PROBLEM » Count the lines of the material below that contain the string "menu", treating uppercase and lowercase as different, and reply with that number alone.
━━━━━━━━━━━━━━━━━━━━
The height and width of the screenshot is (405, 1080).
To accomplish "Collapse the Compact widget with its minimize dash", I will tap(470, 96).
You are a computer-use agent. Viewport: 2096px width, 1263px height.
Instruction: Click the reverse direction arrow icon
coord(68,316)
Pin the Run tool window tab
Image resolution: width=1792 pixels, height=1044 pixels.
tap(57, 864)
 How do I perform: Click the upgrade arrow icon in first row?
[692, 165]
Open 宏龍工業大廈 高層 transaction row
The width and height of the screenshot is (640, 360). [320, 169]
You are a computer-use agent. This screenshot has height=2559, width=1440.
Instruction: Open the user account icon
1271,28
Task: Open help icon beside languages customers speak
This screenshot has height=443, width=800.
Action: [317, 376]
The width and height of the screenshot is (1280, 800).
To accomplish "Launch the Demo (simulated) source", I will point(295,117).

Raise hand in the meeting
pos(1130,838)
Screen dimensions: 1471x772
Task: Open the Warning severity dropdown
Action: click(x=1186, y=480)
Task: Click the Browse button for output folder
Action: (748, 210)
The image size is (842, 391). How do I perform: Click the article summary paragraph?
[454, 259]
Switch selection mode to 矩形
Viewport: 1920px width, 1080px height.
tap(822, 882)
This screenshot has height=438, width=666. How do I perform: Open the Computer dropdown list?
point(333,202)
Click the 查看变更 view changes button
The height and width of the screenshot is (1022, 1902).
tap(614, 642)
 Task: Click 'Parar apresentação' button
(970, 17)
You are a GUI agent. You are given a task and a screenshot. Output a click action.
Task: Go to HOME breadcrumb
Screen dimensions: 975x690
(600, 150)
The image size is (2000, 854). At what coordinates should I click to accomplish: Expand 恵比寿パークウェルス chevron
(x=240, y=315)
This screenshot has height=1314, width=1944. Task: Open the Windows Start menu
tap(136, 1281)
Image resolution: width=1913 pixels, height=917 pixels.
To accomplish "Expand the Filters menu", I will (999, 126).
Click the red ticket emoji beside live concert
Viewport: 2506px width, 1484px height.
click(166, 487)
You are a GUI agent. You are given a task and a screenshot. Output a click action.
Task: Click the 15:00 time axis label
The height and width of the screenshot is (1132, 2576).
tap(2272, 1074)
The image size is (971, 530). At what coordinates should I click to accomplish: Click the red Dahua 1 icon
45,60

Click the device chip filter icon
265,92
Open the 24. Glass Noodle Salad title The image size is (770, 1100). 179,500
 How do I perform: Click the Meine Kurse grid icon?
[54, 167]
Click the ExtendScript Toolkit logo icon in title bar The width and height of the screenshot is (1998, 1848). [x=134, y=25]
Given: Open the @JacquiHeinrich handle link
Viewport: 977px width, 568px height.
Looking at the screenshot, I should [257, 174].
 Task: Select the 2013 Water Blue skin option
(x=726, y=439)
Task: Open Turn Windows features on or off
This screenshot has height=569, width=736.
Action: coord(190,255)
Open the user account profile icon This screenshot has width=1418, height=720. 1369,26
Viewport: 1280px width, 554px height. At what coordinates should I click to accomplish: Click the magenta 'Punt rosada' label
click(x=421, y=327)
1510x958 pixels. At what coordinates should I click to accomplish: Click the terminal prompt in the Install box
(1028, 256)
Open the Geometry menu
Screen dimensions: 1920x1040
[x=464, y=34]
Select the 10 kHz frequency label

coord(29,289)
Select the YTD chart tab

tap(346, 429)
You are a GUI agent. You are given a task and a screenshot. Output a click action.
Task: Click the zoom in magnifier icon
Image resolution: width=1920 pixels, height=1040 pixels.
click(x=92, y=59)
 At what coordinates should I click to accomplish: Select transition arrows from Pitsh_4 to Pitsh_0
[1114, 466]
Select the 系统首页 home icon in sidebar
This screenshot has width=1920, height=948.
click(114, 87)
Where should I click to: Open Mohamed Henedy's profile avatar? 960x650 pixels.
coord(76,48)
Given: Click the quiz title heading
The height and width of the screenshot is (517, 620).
━━━━━━━━━━━━━━━━━━━━
EXPECTED ANSWER » 3